▶ [REQUIREMENT 1] From the spastic paraplegia 7 summary, transcribe the stretch from "Diagnosis/testing: The diagnosis" through "molecular genetic testing.".
▶ [REQUIREMENT 2] According to the spastic paraplegia 7 summary, what are the earliest and latest ages at which symptoms may start?
▶ [REQUIREMENT 3] List every additional feature in the spastic paraplegia 7 summary that involves the eyes or eyelids.

Spastic Paraplegia 7

In: GeneReviews® [Internet]. Seattle (WA): University of Washington, Seattle; 1993.
[updated ].


Clinical characteristics: Spastic paraplegia 7 (SPG7) is characterized by insidiously progressive bilateral leg weakness and spasticity. Most affected individuals have decreased vibration sense and cerebellar signs. Onset is mostly in adulthood, although symptoms may start as early as age 11 years and as late as age 72 years. Additional features including ataxia (gait and limbs), spastic dysarthria, dysphagia, pale optic disks, ataxia, nystagmus, strabismus, ptosis, hearing loss, motor and sensory neuropathy, amyotrophy, scoliosis, pes cavus, and urinary sphincter disturbances may be observed.

Diagnosis/testing: The diagnosis of SPG7 is established in a proband with typical clinical findings and biallelic pathogenic variants in SPG7 identified by molecular genetic testing.

▶ [SOURCE DATA]

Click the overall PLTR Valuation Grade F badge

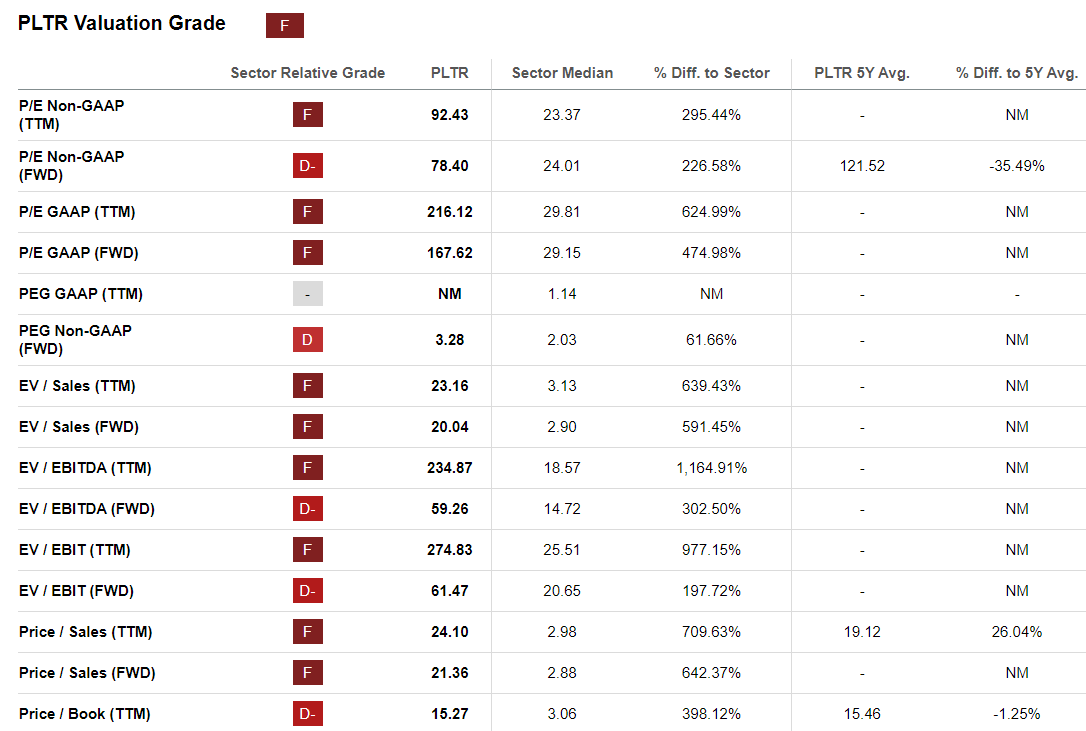tap(284, 26)
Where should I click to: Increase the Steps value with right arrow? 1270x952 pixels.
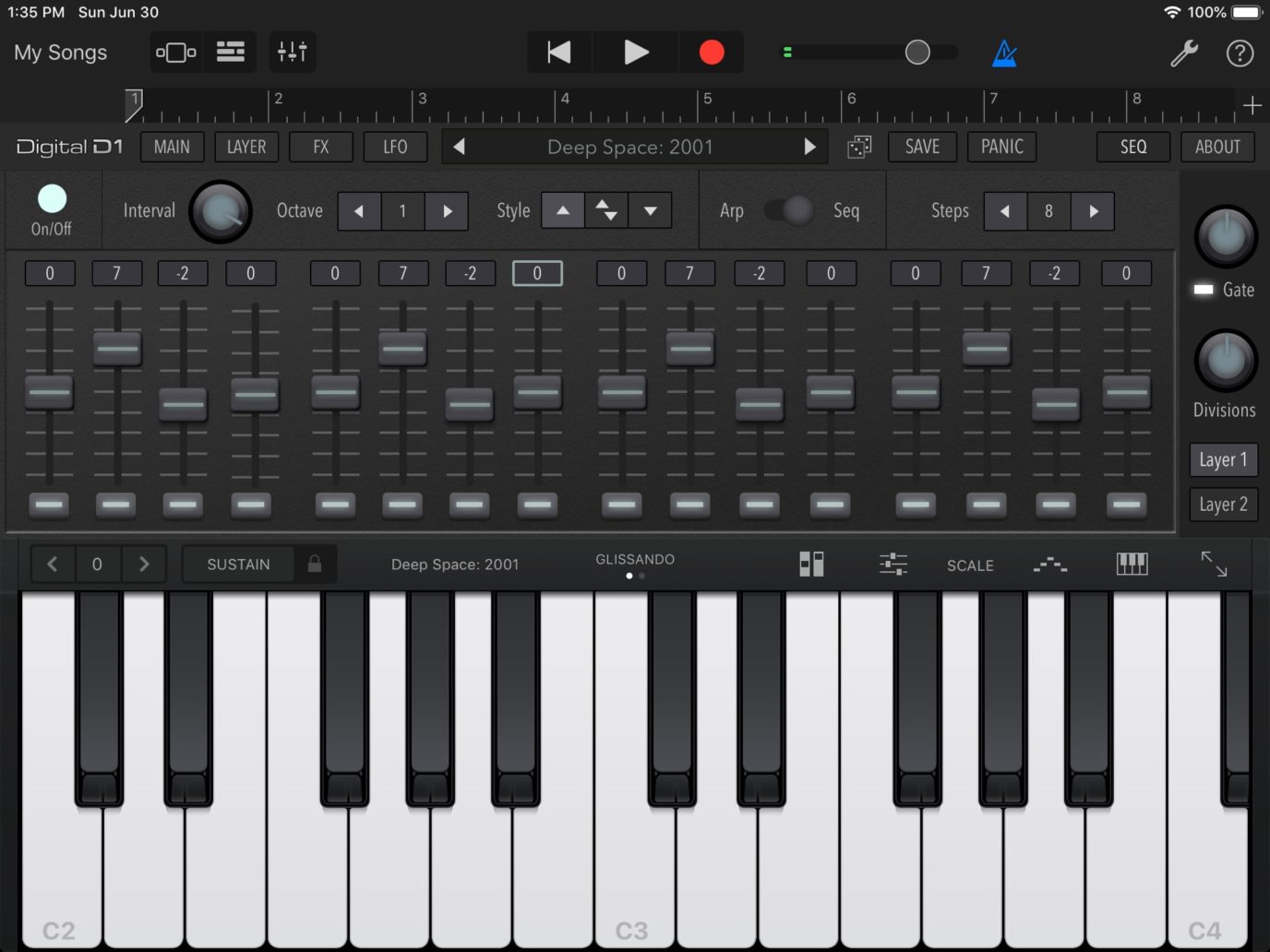coord(1094,211)
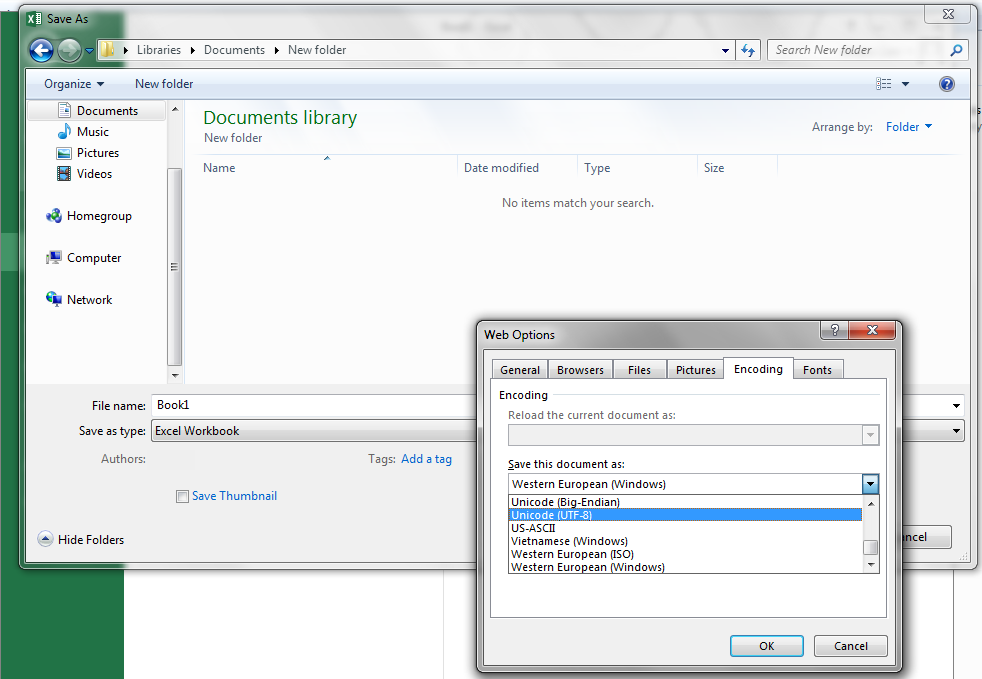Screen dimensions: 982x679
Task: Expand the Arrange by Folder dropdown
Action: [x=909, y=127]
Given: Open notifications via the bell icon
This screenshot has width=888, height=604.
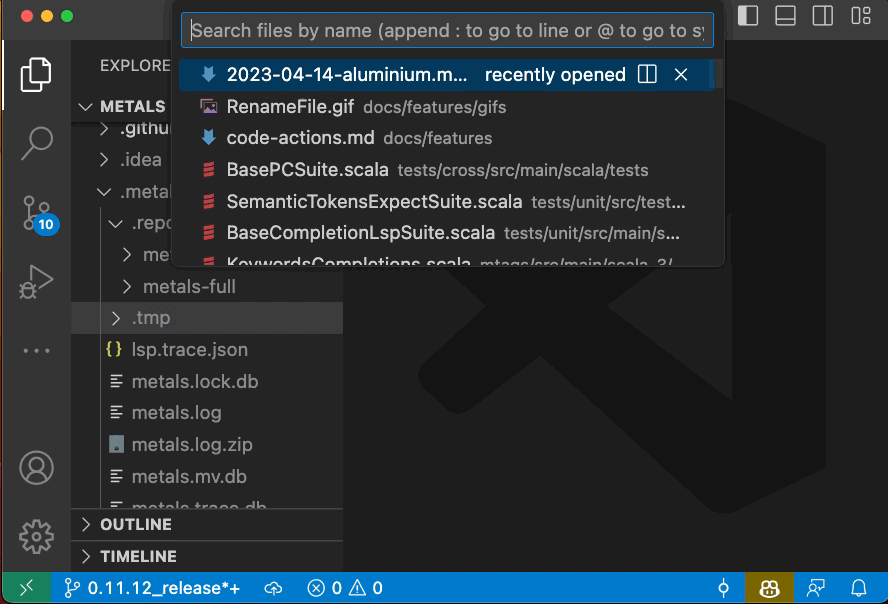Looking at the screenshot, I should click(x=860, y=588).
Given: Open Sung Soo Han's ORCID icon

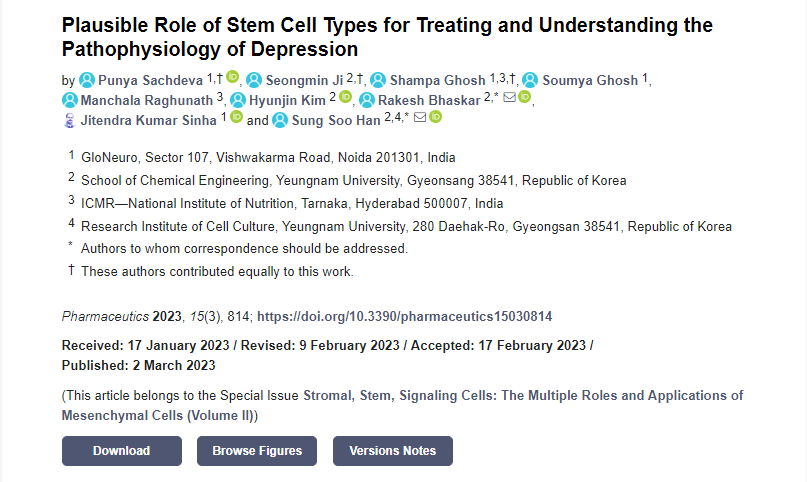Looking at the screenshot, I should click(x=436, y=117).
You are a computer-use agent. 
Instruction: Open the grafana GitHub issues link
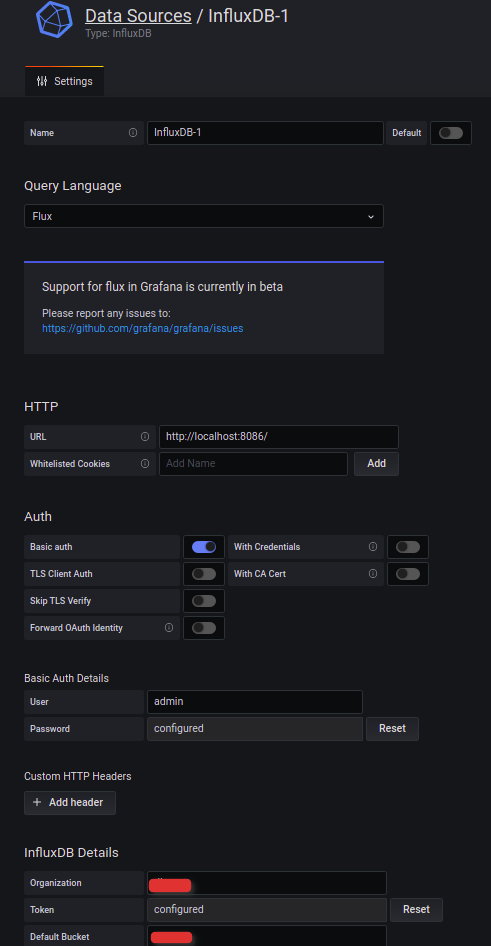click(x=142, y=329)
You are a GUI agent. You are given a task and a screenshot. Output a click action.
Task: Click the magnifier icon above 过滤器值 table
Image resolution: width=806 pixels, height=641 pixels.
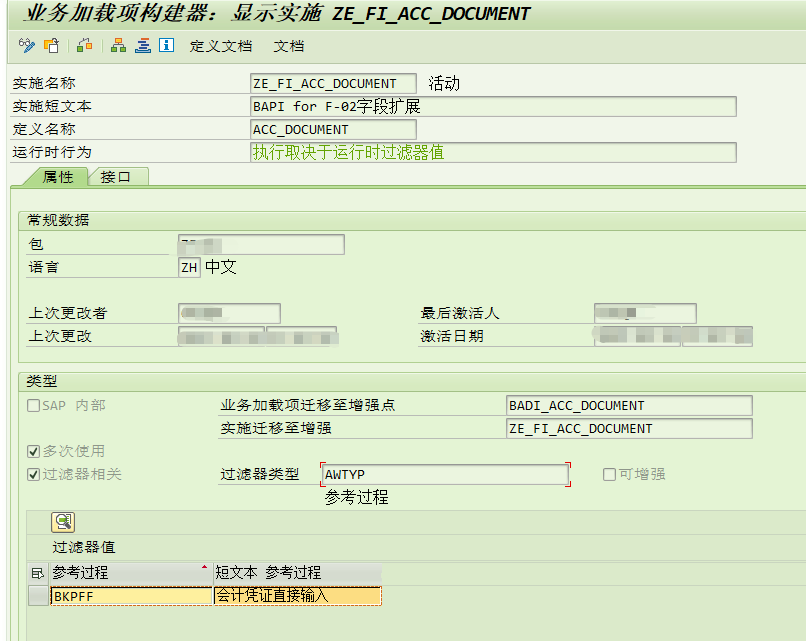(x=61, y=521)
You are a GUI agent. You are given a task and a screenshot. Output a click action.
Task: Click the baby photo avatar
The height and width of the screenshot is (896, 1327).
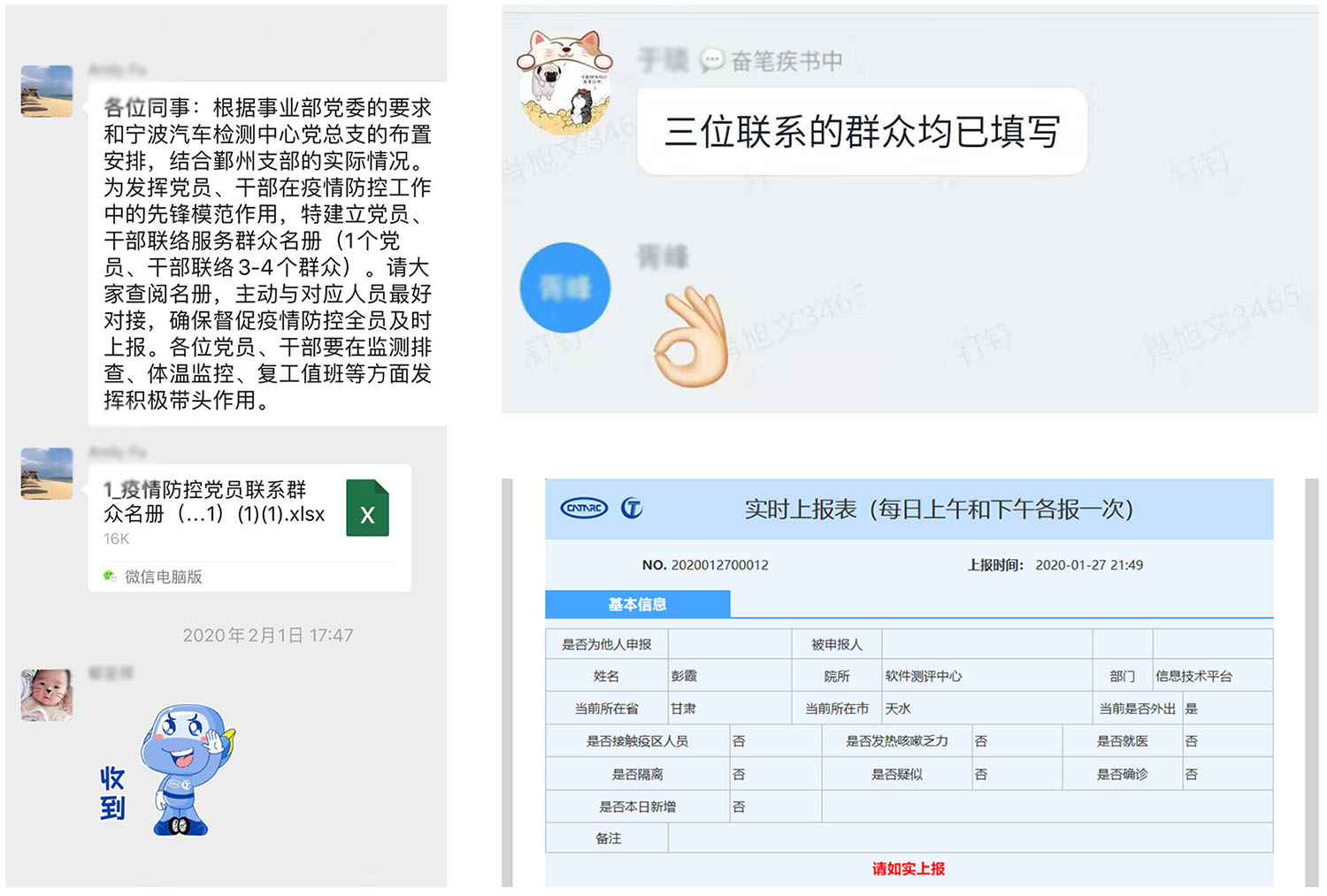pos(47,695)
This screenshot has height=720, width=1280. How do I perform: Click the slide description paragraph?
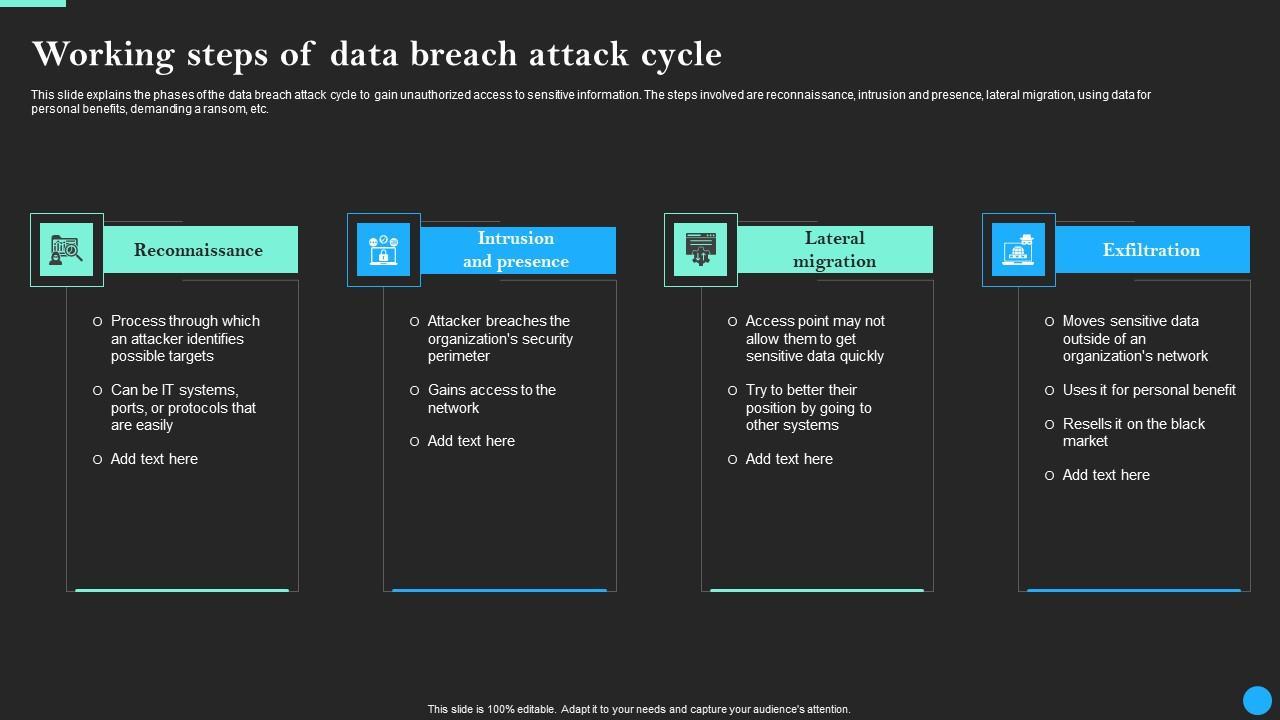(590, 102)
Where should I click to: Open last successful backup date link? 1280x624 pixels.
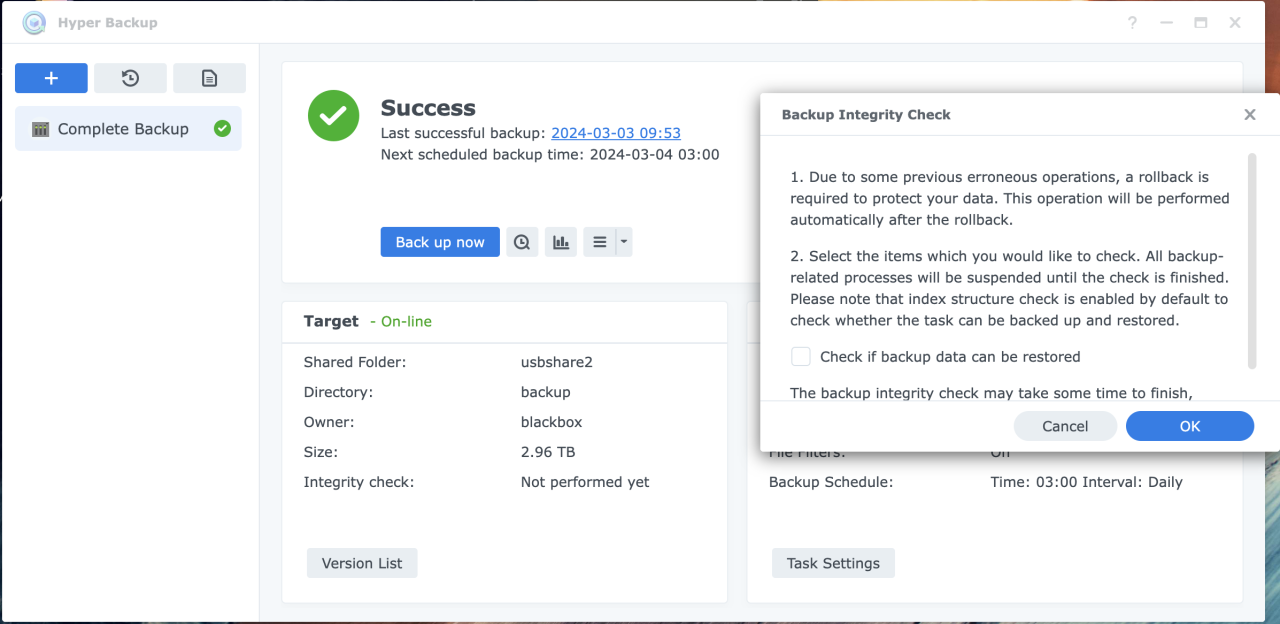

▶ [SOLUTION 1]
Diagnosis/testing: The diagnosis of SPG7 is established in a proband with typical clinical findings and biallelic pathogenic variants in SPG7 identified by molecular genetic testing.

▶ [SOLUTION 2] Symptoms may start as early as age 11 years and as late as age 72 years.

▶ [SOLUTION 3]
- Pale optic disks
- Nystagmus
- Strabismus
- Ptosis